The problem is that while the writing and pattern-making astonish, the book is cold and its message is "Abandon Hope, All Ye Who Enter Here."Hovering over the book is the question of who's a Californian (answer: everyone and no one). In "The Tortilla Curtain," everybody comes to Los Angeles from somewhere else, and the claims they make on its bounty vary with their needs and their hubris. Boyle portrays the sociobiological stress of diverse and competing populations so compellingly--cars "racing bumper to bumper up the canyon like a snaking malignant train"--that readers who have been feeling anxious in L.A. may find themselves packing their bags after reading this book.The title refers to a security fence that some propose building between the United States and Mexico to stem illegal immigration. This is a book that bigots can love; it drips with racism and xenophobia. If you're white and angry, reading this book may be a guilty pleasure with its lustily incorrect expressions of white backlash.

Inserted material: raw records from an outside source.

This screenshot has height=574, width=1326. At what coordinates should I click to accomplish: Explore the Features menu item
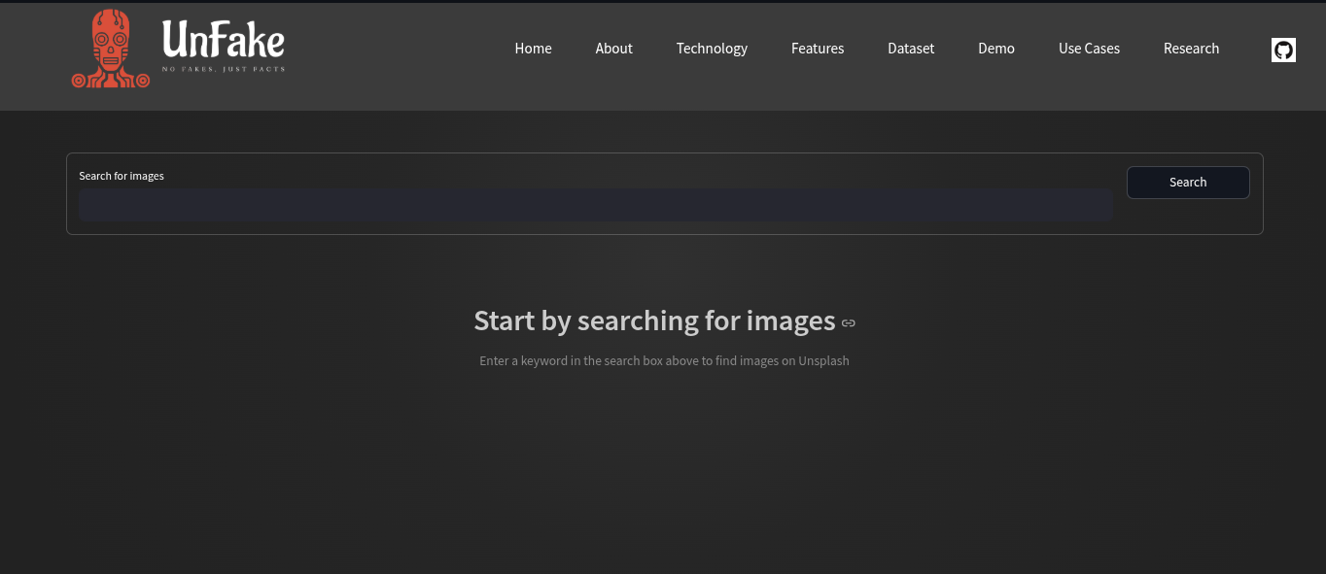pyautogui.click(x=818, y=48)
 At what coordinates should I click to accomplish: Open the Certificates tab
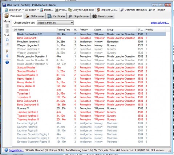coord(56,16)
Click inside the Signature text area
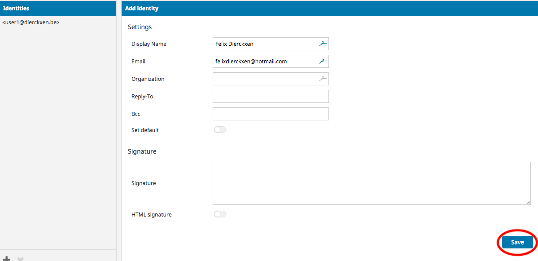538x261 pixels. (x=371, y=183)
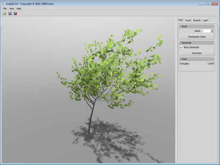Click the Randomize Seed button

pyautogui.click(x=197, y=37)
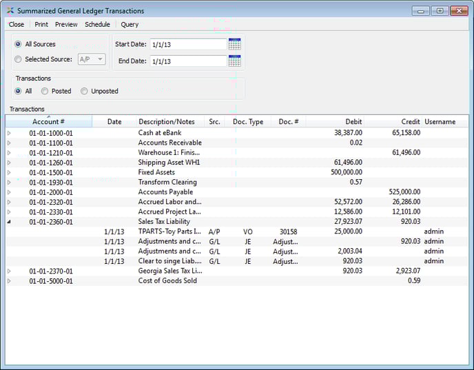Image resolution: width=474 pixels, height=370 pixels.
Task: Open the Schedule menu
Action: pyautogui.click(x=97, y=24)
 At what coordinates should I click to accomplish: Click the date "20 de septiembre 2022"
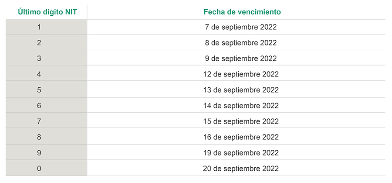pyautogui.click(x=241, y=169)
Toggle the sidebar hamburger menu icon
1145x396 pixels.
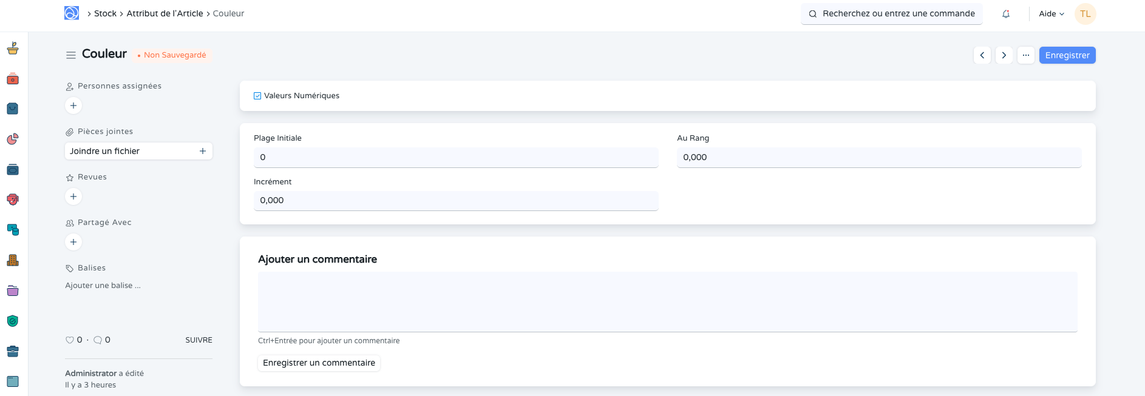coord(71,55)
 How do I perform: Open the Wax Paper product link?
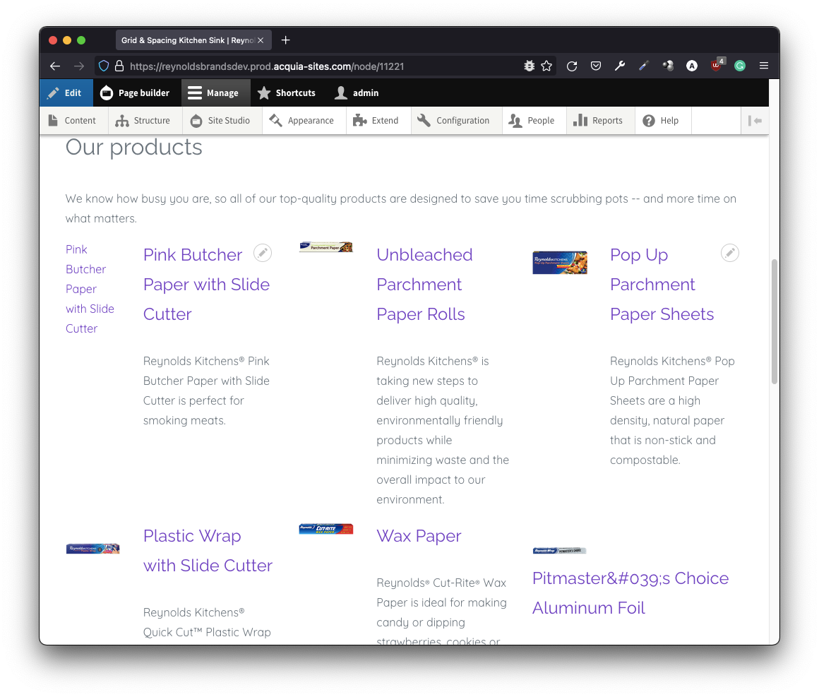(419, 536)
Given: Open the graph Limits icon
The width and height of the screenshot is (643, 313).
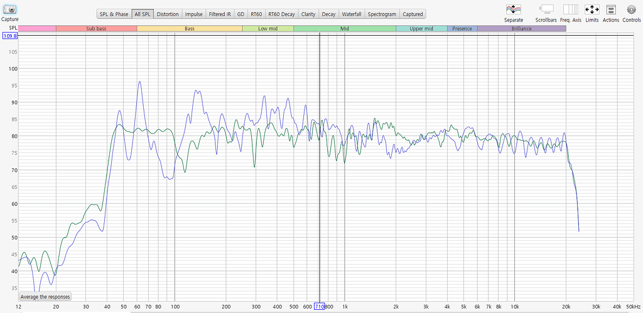Looking at the screenshot, I should click(592, 9).
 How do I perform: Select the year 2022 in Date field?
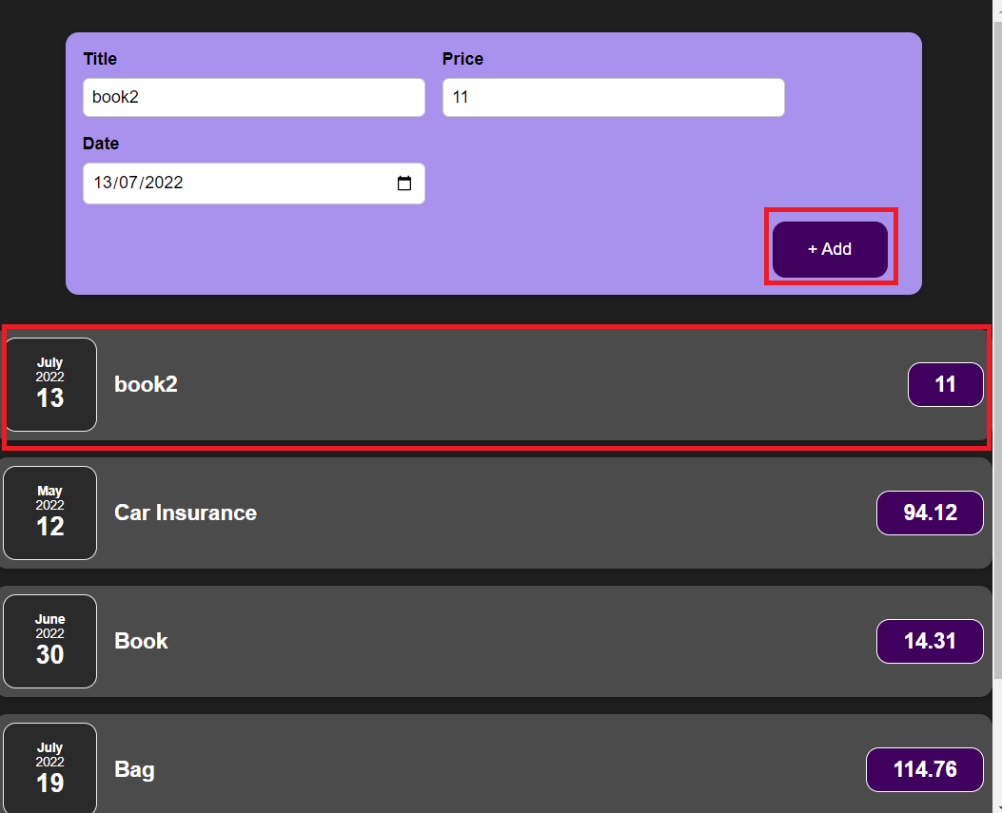(164, 184)
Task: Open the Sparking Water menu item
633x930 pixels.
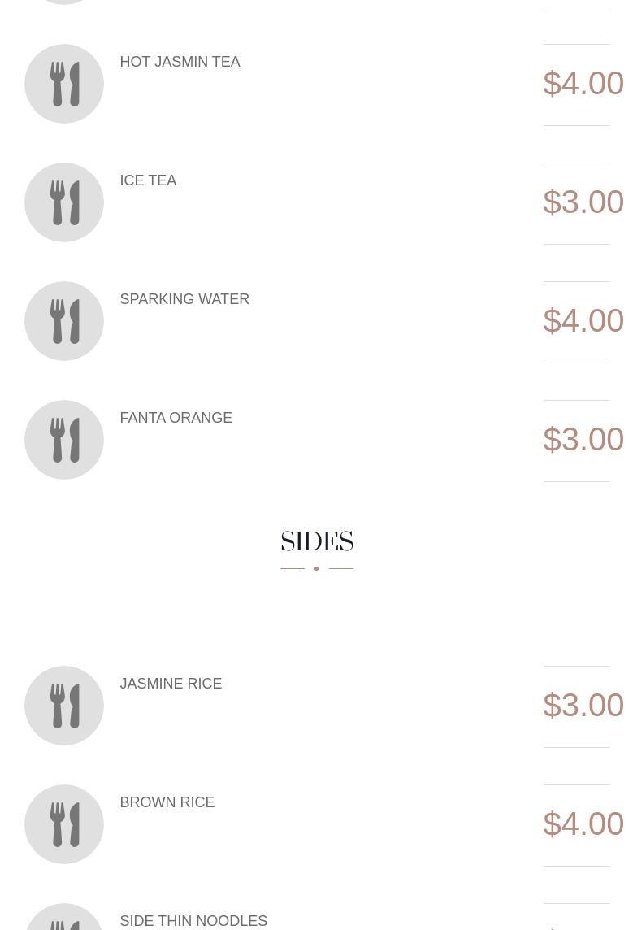Action: 184,299
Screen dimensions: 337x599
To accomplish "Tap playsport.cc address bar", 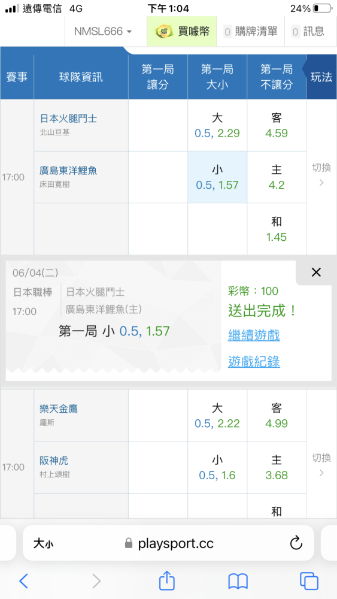I will [168, 543].
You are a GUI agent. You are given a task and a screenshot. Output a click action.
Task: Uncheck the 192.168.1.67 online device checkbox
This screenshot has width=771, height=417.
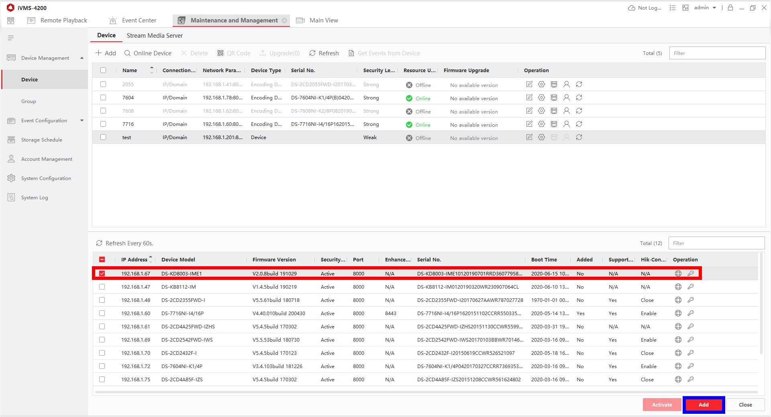tap(102, 273)
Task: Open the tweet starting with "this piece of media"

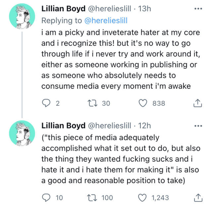Action: (119, 159)
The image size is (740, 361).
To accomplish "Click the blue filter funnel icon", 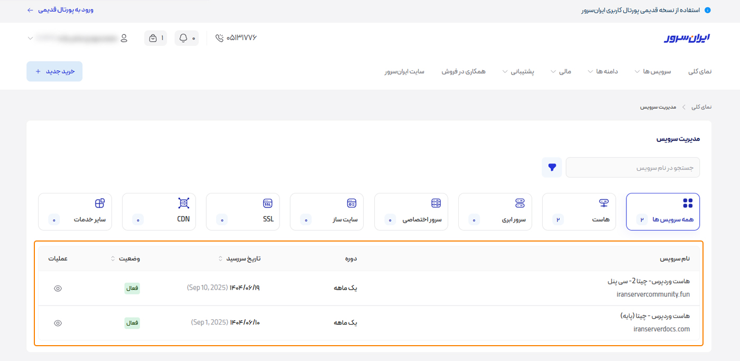I will 552,168.
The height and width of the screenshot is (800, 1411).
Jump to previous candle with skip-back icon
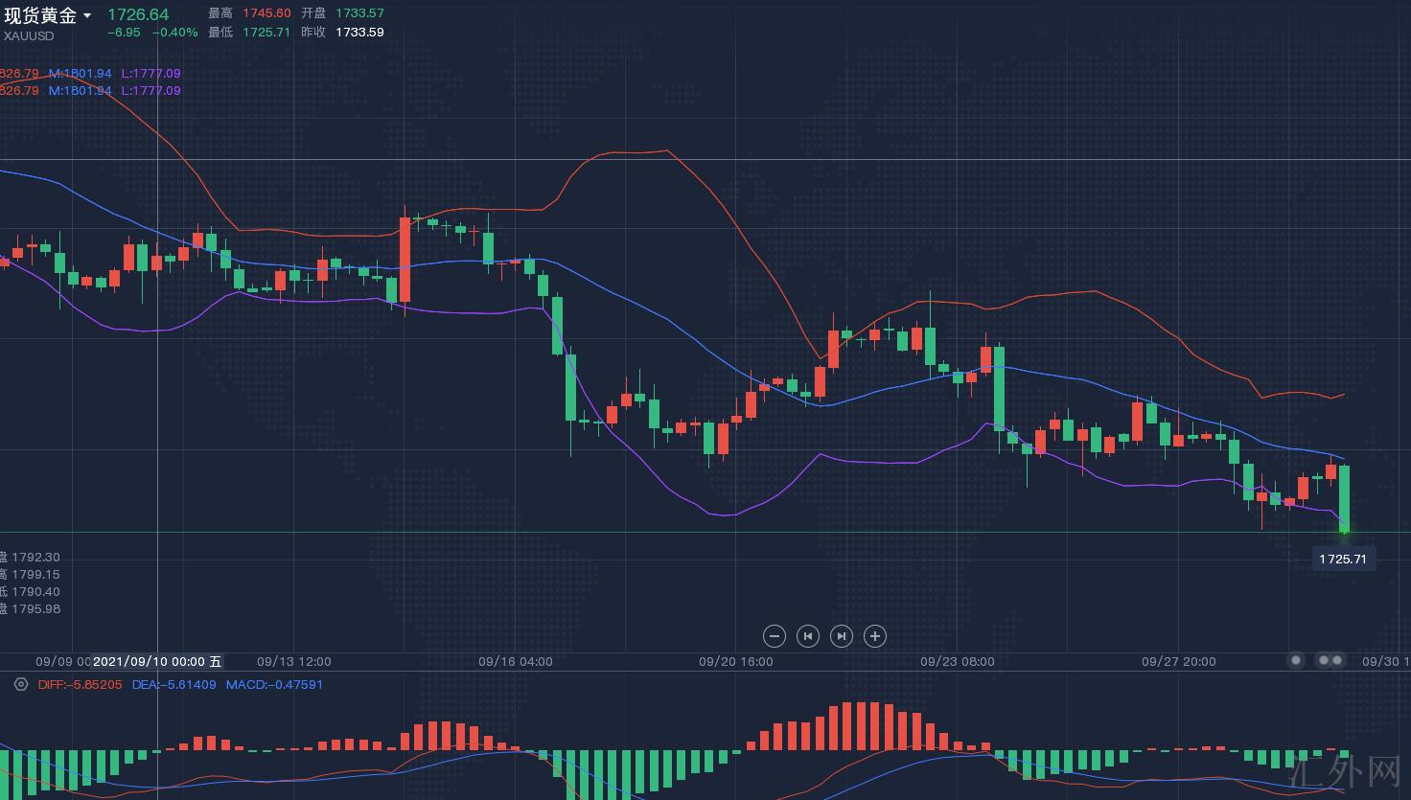808,636
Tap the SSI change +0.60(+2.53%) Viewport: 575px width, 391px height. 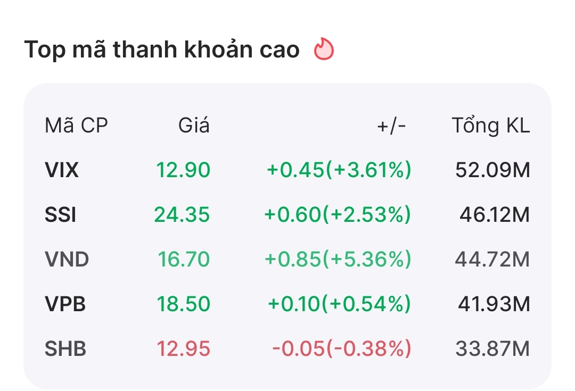338,215
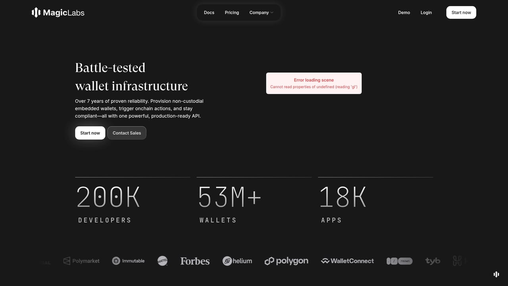Click the Reown logo
The image size is (508, 286).
pos(399,261)
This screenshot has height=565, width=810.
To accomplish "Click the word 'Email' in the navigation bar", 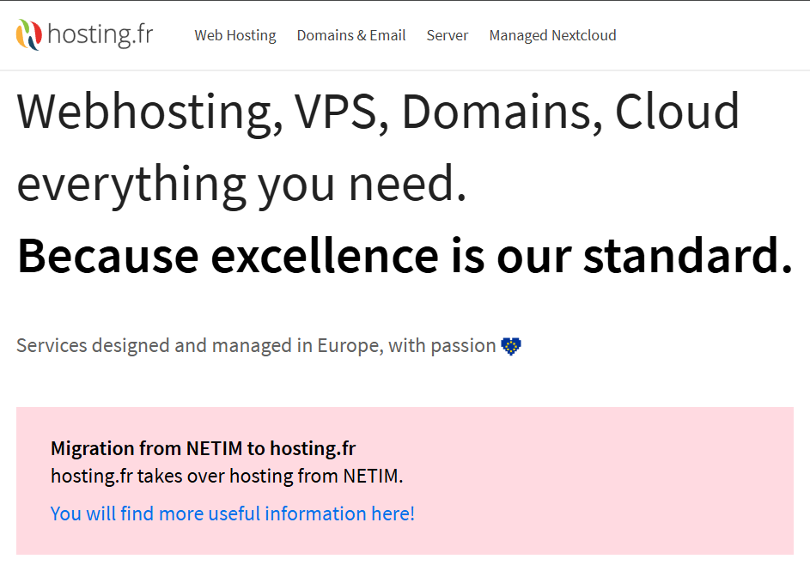I will (387, 35).
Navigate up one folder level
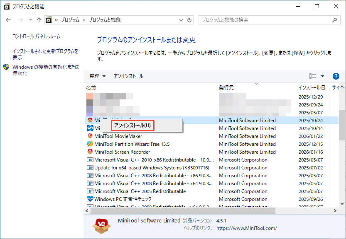This screenshot has height=239, width=346. click(x=39, y=19)
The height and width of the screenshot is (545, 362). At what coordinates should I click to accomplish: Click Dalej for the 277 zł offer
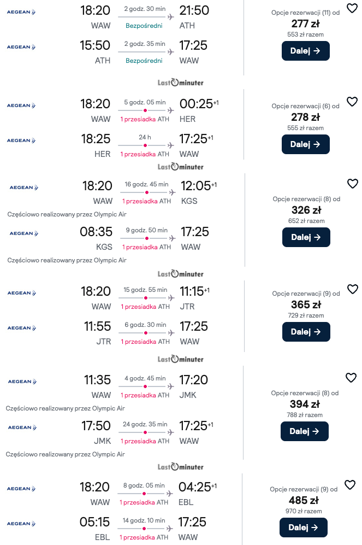(305, 51)
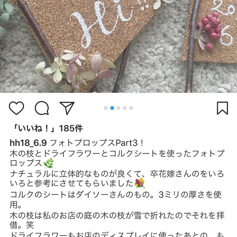Like the post with heart icon

[16, 108]
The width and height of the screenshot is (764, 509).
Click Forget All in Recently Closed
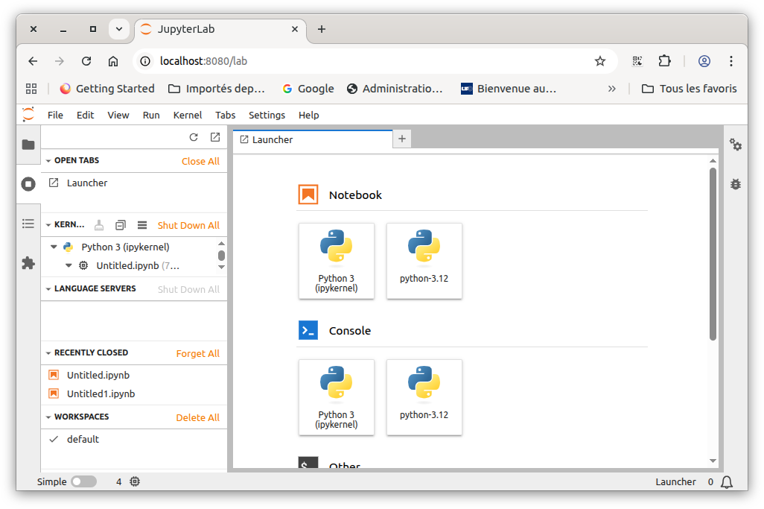point(197,353)
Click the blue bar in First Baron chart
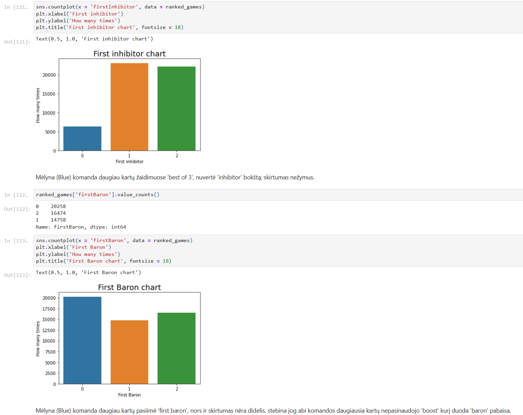 (82, 340)
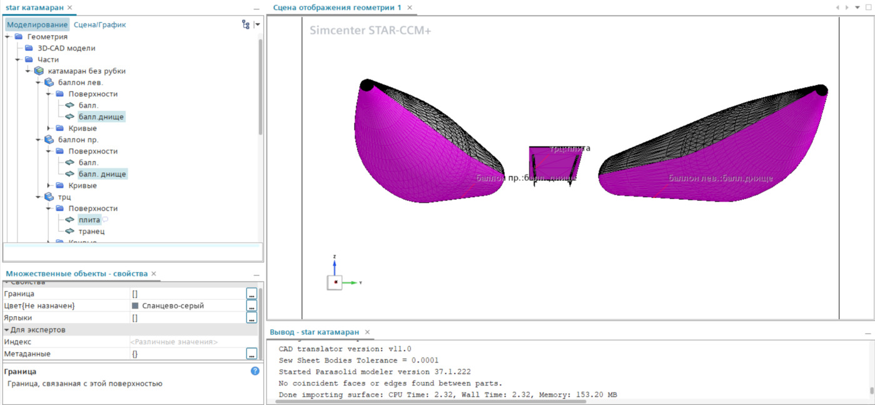Collapse the Для экспертов properties section
The image size is (875, 405).
click(x=7, y=330)
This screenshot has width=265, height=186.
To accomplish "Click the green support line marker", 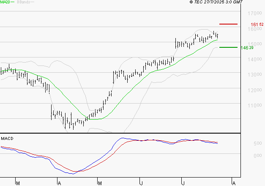I will [x=228, y=47].
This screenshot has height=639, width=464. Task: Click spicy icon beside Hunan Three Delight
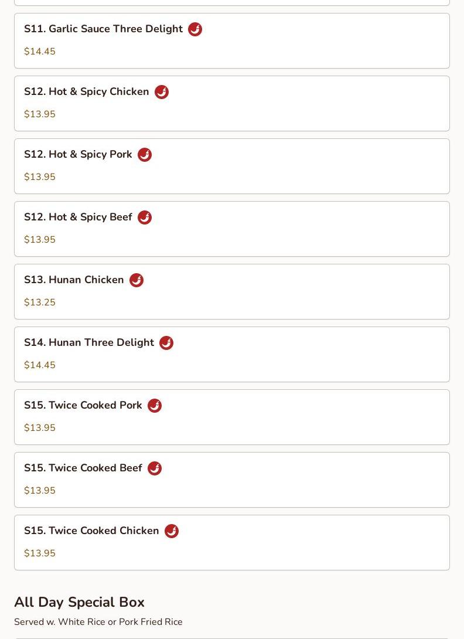pyautogui.click(x=166, y=343)
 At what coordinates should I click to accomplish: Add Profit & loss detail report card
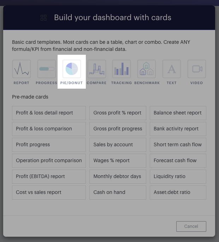coord(49,113)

If you're Latino, it's probably hard not to take it as an insult (which the author's conspicuous dedication to a Latino-surnamed couple only serves to underscore, not soften).Like Tom Wolfe's "The Bonfire of the Vanities," the book kicks off when people from two very different socioeconomic strata meet by vehicular accident--sensitive white nature writer Delaney Mossbacher (shades of Georgette) and homeless Mexican illegal immigrant Candido Rincon (shades of Candide). Delaney hits Candido with his precious Acura and gives him a 20 to get lost. When Delaney ("he did feel that he stood apart from his fellow men and women, that he saw more deeply and felt more passionately--particularly about nature") realizes that Candido has been camping in Topanga Canyon, that bastion of L.A. live-and-let-livism where he resides, he feels his "guilt turn to anger, to outrage."Delaney is married to Kyra, a luxury-obsessed and obtuse real estate agent with "pale blond hair and see-through eyes." They live with her Nintendo-playing young son in a luxury Spanish mission-style home in a planned tract called Arroyo Blanco, a Stepford-like development where non-whites need not apply.

The Mossbachers' neighbors propose building an impenetrable fence around Arroyo Blanco, ostensibly to keep out snakes and coyotes, but actually to keep out criminals and trespassers like Candido and his young pregnant wife, America, who live desperately by a stream bed. While the Mossbachers gorge themselves on various health and ethnic cuisines, the Rincons taste the most modest of foods with a pleasure the Mossbachers' jaded palates will never provide. The Rincons are God-believing sensualists; the Mossbachers, agnostic consumers. Kyra makes love only when she's upset, and in one funny scene she loses the mood upon learning that a coyote has carried off one of her precious little dogs.For Candido and America, there is no work too toxic or degrading. He makes money helping to build the fence meant to keep him out, and she risks poisoning her baby to clean statues of Buddha for a fat and opportunistic local gringo. And yet, as trouble continually befalls the couple--America is raped in a graphic passage, Candido loses their money stash not once but twice--they begin to appear ridiculous.

Candido is "a failure, a fool, a hick," he thinks to himself. At the book's end, Boyle tries to tie his stories together by having Candido reach out to save Delaney during an earthquake. (Here, you remember themes from junior high school English: man against man, man against nature.) It's a falsely humane note. Candido is the buffoon, the downtrodden, cliched Mexican who can only accept his fate.Boyle's last satire, "The Road to Wellville," was made into a bad bathroom-joke movie. You can't help but think that he wrote "The Tortilla Curtain" with Hollywood at least partly in mind--the dual story line and the cartoonish characters could easily translate into 90 minutes of distraction. But as a novel, it seems curiously cold-blooded. If Boyle wrote out of anger, he has failed to convey it.On the back of the review copy of "The Tortilla Curtain," the blurb calls it "a 'Grapes of Wrath' for the '90s." Although Boyle may not be responsible for that unearned accolade, there inside the book, before the acknowledgments page, is a quote from John Steinbeck's Nobel Prize winner.